Entretien avec Abou Bamba, président du Comité d’organisation de la Cop15 qui se tient à Abidjan sur la désertification.

https://p.dw.com/p/4B760

196 Etats sont réunis à Abidjan pour la COP15 des Nations unies sur la désertification.

Les négociateurs ont jusqu’au 20 mai pour s’accorder sur des mesures pour lutter contre la désertification au moment où une dure sécheresse sévit sur le continent africain. C'est pourquoi ce rendez-vous est crucial, de l'avis d'Abou Bamba, le président du Comité d’organisation de la conférence. Notre envoyé spécial à la Cop15, Kossivi Tiassou, l'a rencontré. Ecoutez ou lisez leur entretien : 

 

Monsieur Bamba, bonjour!

Bonjour Monsieur.

C'est la première fois que la Cop sur la désertification et la sécheresse se tient en Afrique. Qu'est-ce qui fait la particularité de cette rencontre d'Abidjan?

La particularité de cette rencontre d'Abidjan tient en plusieurs faits. Le premier fait est que cela se tienne en Afrique, c'est important et c'est particulier. L'autre élément qui fait la particularité de cette manifestation, c'est qu'elle est articulée autour de plusieurs autres événements. Nous avons eu lundi un sommet des chefs d'Etat. C'est le premier sommet des chefs d'Etat tenu en marge d'une Cop, et ça, c'est particulier.

C'est quand même surprenant que les chefs d'Etat aussi constatent le statu quo. Eux qui sont censés agir...
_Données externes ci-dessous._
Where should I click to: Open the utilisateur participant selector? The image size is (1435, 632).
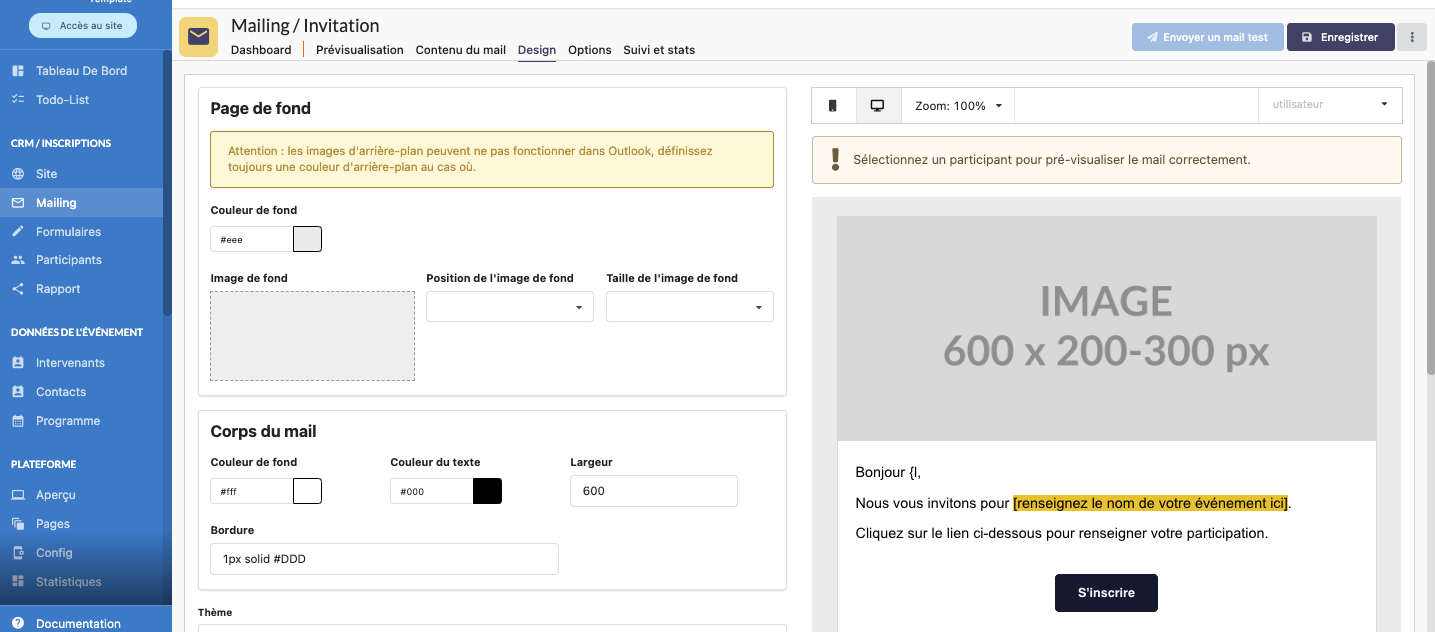[1329, 104]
Contrairement aux pays du Sud où ce sont les organisations de la société civile qui font bouger les choses, au niveau des pays africains comme au Levant, le changement vient par le haut. Nous nous réjouissons que les chefs d'Etat aient fait le même constat que le statu quo dans lequel nous sommes aujourd'hui n'était pas une option, n'était pas la solution et que nous sommes dans la précarité et que donc il faut agir.

Et pourquoi ils n'agissent pas?

Ils ont décidé seulement hier d'agir. Maintenant, la question est : comment est-ce qu'ils vont agir? C'est à travers des programmes et des projets. Tout le monde a décidé que les ressources domestiques du gouvernement devaient être en priorité orientées vers la préservation et la gestion durable des sols, afin de produire davantage ce que l'on va manger.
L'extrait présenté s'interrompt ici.